Record extracts Start Marker

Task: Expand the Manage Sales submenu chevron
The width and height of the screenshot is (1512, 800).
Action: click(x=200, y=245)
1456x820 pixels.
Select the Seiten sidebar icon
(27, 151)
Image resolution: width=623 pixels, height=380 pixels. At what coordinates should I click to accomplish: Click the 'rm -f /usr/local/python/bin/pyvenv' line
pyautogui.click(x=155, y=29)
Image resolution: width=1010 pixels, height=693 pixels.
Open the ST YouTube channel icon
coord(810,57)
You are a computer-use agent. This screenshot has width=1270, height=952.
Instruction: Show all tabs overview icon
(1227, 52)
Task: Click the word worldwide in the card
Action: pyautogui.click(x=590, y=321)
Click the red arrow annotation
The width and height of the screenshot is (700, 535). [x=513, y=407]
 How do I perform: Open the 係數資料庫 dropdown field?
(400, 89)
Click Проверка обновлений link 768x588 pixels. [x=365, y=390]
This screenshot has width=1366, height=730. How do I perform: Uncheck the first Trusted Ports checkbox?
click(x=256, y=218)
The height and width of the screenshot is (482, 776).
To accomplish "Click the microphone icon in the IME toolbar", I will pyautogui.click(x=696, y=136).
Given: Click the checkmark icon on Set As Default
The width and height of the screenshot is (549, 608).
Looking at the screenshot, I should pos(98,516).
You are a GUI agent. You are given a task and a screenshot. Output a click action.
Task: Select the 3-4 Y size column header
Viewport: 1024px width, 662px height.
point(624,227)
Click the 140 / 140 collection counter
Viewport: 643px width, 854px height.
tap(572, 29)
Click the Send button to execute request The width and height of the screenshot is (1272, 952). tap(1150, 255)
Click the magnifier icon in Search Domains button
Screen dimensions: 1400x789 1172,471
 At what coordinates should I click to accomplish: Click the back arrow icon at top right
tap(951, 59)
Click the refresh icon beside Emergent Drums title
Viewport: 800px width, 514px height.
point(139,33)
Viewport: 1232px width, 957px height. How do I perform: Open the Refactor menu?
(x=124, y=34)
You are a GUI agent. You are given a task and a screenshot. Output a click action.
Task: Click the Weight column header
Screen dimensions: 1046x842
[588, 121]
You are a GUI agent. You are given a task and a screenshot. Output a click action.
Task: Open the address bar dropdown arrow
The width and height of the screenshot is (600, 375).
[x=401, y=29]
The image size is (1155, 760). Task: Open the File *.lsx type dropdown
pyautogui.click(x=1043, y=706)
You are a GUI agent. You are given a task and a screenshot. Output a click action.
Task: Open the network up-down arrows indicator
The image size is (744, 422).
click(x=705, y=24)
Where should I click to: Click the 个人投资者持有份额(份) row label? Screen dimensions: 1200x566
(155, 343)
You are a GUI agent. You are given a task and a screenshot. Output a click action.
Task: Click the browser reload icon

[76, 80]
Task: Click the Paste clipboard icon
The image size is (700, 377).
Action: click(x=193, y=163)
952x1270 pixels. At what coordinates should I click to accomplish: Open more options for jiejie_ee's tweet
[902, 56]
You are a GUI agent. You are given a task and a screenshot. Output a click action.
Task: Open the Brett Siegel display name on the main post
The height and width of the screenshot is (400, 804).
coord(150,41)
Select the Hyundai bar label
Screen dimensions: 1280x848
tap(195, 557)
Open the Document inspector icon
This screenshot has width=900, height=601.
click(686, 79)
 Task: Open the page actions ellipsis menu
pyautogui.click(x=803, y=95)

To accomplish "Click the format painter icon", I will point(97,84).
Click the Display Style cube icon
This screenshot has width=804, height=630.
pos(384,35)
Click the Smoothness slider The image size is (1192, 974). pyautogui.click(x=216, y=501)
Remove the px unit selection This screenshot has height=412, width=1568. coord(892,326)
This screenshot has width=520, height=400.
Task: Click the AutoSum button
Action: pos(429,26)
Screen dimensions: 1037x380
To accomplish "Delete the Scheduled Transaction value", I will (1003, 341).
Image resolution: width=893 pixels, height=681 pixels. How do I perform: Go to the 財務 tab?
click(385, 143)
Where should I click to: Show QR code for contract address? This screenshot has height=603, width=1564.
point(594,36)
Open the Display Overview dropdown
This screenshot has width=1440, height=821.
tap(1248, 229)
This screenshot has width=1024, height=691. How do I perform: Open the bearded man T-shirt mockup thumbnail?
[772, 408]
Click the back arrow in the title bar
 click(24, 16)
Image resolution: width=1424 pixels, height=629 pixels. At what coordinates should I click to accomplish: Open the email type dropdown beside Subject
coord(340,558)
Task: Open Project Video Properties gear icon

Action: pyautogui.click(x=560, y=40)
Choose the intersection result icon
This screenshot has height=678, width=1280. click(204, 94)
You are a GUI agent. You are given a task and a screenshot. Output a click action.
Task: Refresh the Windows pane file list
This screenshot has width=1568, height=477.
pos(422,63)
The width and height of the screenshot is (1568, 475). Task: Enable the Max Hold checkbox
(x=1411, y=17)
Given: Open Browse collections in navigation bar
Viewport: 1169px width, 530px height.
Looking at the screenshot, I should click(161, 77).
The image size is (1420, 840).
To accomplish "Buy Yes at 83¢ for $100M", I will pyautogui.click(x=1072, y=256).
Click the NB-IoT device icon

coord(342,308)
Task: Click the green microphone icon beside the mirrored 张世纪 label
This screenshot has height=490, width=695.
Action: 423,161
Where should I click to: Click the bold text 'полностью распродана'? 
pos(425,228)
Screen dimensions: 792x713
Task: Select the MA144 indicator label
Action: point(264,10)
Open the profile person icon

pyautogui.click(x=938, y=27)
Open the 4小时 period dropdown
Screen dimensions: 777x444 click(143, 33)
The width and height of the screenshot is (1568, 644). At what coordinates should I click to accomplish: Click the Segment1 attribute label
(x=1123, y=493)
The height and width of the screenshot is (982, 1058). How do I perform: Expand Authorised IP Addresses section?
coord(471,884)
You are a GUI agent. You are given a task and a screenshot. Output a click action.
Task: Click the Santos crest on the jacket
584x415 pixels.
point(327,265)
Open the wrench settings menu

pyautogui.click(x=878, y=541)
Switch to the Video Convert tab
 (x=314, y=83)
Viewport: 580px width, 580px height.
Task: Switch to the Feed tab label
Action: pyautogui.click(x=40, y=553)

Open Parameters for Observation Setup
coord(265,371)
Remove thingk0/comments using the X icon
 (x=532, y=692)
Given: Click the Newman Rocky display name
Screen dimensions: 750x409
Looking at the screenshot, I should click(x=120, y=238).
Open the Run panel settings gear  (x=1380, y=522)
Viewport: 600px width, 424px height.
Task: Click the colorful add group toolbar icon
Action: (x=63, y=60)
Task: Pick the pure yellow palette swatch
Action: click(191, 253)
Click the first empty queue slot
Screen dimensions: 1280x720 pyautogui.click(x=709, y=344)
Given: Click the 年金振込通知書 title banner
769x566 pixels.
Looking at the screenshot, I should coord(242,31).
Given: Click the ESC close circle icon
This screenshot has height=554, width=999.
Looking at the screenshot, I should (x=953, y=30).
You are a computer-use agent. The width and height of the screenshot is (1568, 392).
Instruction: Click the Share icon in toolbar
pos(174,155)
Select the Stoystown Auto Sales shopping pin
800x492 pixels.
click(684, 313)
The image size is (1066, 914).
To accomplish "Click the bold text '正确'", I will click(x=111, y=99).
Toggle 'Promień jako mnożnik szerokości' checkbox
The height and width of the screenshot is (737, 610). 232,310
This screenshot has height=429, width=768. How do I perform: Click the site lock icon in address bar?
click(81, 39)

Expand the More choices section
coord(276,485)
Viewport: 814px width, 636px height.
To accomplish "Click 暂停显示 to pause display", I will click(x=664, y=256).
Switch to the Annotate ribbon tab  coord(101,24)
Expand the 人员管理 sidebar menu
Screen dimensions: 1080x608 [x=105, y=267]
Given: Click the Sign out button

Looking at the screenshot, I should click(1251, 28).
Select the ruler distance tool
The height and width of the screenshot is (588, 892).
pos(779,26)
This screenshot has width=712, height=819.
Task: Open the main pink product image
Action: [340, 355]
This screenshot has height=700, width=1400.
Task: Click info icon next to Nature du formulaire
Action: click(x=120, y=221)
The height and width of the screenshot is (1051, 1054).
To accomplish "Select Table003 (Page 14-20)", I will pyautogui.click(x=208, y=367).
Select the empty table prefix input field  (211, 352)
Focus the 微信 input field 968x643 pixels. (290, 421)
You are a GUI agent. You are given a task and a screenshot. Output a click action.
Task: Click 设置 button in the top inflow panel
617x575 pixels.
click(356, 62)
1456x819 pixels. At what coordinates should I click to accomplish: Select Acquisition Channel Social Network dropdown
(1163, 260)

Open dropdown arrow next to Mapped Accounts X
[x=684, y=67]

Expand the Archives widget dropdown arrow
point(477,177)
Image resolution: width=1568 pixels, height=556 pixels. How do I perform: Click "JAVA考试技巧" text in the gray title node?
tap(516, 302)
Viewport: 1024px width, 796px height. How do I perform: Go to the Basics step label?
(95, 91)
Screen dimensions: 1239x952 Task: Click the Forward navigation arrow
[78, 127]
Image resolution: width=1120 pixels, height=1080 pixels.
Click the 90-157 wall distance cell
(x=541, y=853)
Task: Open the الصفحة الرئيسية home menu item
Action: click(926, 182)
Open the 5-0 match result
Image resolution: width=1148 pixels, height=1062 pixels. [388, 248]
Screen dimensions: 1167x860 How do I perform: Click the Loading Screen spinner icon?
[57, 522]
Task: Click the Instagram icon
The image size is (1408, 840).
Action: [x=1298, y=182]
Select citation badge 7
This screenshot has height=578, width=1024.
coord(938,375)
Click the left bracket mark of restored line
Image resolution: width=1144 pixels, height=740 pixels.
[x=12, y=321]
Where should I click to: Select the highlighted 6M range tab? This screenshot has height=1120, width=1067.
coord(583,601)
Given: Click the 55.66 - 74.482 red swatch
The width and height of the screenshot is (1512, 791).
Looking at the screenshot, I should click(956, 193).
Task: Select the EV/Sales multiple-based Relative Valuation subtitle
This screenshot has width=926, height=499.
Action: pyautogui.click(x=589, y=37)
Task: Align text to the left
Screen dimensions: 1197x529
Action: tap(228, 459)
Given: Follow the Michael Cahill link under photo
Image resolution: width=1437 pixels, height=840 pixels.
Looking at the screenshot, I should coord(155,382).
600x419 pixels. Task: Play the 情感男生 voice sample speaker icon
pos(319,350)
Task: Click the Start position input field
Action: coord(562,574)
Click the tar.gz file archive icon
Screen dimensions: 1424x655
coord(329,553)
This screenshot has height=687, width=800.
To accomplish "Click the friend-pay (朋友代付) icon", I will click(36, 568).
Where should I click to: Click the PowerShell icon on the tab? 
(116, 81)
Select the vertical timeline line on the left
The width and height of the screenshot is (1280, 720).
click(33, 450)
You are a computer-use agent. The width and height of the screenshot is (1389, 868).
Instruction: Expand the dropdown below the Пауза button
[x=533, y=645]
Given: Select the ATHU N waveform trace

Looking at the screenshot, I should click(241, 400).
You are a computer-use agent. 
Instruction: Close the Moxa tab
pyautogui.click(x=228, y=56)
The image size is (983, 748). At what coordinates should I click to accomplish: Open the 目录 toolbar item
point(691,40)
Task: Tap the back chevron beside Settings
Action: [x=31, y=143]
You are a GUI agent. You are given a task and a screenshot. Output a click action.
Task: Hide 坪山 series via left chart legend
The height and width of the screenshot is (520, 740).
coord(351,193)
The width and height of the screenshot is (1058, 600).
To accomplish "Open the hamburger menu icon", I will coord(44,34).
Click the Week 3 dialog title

Record extracts End Marker

Problem description » For this exercise, find all lines in the records containing the word "column" and copy them.

Answer space »
Task: Select the 3-4 Y size column header
Task: Click the Weight column header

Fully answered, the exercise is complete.